At school today, one of my classes took a trip down the hall to a computer lab. Upon logging in, I was faced with a prompt, telling me that my password had expired and that I needed to change it. “Cool,” I thought to myself, “our computer administrator actually cares about security on our school’s systems.” Clicking the “OK” button (which was my only option), I proceeded to the Change Password prompt. And it was here that I realized how dumb our school administrator had been in implementing this required password change.

At the prompt, I quickly realized that I could not use any decent passwords. Trying to use any combination of numbers, letters, and symbols (e.g., *) failed. A message telling me that my new password was invalid was the only feedback I got. Furthermore, I couldn’t log into the machine until I had successfully changed my password. Cutting the symbols out of the password, I continued to try. Again, I was greeted with failure. Were letters the only valid characters? No dice their either. I sat back, unable to change my password and unable to log in. Then it struck me. “I’ve probably got to use my phone number, don’t I?” My school has typically used phone numbers as default passwords in the past, so it seemed a likely solution. Bingo! My password change was successful, and I was finally able to log in.

Of course, using your phone number for a password isn’t exactly a great solution. Obviously, anybody that knows your phone number can log into your account, access all of your files (ignoring the fact that you’d be stupid to store any really sensitive information on a school computer, anyways), but worst of all, they are you for all the administration is concerned. So, for example, if I have a friend who knows my phone number, logged in as me and looked at some pr0n while using my account, there would be more than a little bit of trouble coming my way. Furthermore, I’d have no way of being able to prove my innocence.

With an understanding of the flaws of using my phone number as my password, I went back to try to change my password to something a little bit more secure. I tried a random string of numbers. “Invalid password change,” the screen informed me. Even passwords made of strings of ten numbers, the same number of digits that are in phone numbers, resulted in failed attempts to change my password. The only password that I could use for my school account was my own phone number.

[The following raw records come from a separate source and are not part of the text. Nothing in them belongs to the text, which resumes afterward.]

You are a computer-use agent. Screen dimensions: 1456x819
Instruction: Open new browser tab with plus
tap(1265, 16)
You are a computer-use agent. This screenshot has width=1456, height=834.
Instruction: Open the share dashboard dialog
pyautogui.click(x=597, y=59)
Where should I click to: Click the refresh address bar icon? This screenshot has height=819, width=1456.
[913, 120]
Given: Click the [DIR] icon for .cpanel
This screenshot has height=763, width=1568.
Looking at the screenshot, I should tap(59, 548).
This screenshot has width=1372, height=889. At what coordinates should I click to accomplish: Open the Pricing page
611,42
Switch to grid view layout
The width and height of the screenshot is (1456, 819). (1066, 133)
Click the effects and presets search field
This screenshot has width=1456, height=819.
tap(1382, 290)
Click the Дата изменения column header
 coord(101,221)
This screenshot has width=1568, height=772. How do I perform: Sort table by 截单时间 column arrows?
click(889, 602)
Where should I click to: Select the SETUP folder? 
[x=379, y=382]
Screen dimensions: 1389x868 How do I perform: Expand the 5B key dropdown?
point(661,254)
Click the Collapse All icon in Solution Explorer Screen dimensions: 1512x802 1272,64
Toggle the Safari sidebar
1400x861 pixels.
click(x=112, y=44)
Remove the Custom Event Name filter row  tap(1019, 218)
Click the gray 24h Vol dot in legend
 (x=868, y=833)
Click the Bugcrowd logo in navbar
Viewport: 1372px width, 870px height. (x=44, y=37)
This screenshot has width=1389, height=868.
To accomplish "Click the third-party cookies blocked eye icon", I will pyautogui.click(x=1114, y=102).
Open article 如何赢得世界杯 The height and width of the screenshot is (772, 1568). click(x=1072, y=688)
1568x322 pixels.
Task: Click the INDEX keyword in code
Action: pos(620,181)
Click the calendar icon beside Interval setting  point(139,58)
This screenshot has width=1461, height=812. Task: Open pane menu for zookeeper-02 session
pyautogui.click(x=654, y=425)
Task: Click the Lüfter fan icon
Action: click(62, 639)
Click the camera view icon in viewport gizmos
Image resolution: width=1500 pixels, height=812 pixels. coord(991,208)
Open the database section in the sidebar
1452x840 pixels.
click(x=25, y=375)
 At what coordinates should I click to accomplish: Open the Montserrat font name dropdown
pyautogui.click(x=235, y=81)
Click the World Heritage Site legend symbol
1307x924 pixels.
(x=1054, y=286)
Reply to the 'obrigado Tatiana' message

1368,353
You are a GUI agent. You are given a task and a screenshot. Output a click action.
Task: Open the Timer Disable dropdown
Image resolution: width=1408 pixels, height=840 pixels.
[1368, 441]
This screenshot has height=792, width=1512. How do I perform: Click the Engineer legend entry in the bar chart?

Don’t get me wrong here, I’m all for security. Strong passwords are essential for keeping your information and identity safe from potential theft. Changing your password every so often is a great idea, as it will do nothing but make it harder to hack into your account. However, implementing a required password change and then only allowing users to change their password to a certain thing is retarded. It completely defeats the purpose of not only expiring passwords, but security in general. Even a password of abc123 would be more secure than using your phone number. Mind you, I’m not sure what else I was expecting. Our computer administrator has blocked all common webmail sites, right clicking, and even all image searches on the school computers. When we had a permissions problem one class (a file our teacher had saved on my school’s shared network server had no read privileges for students), he managed to spend a full 45 minutes trying to convert the Word document into different formants instead of just changing the permissions on the file, and never managed to solve the problem. I haven’t used a Windows machine outside of my school’s locked down systems for two years, and I’m pretty sure I could do a better job of being administrator than our IT guy.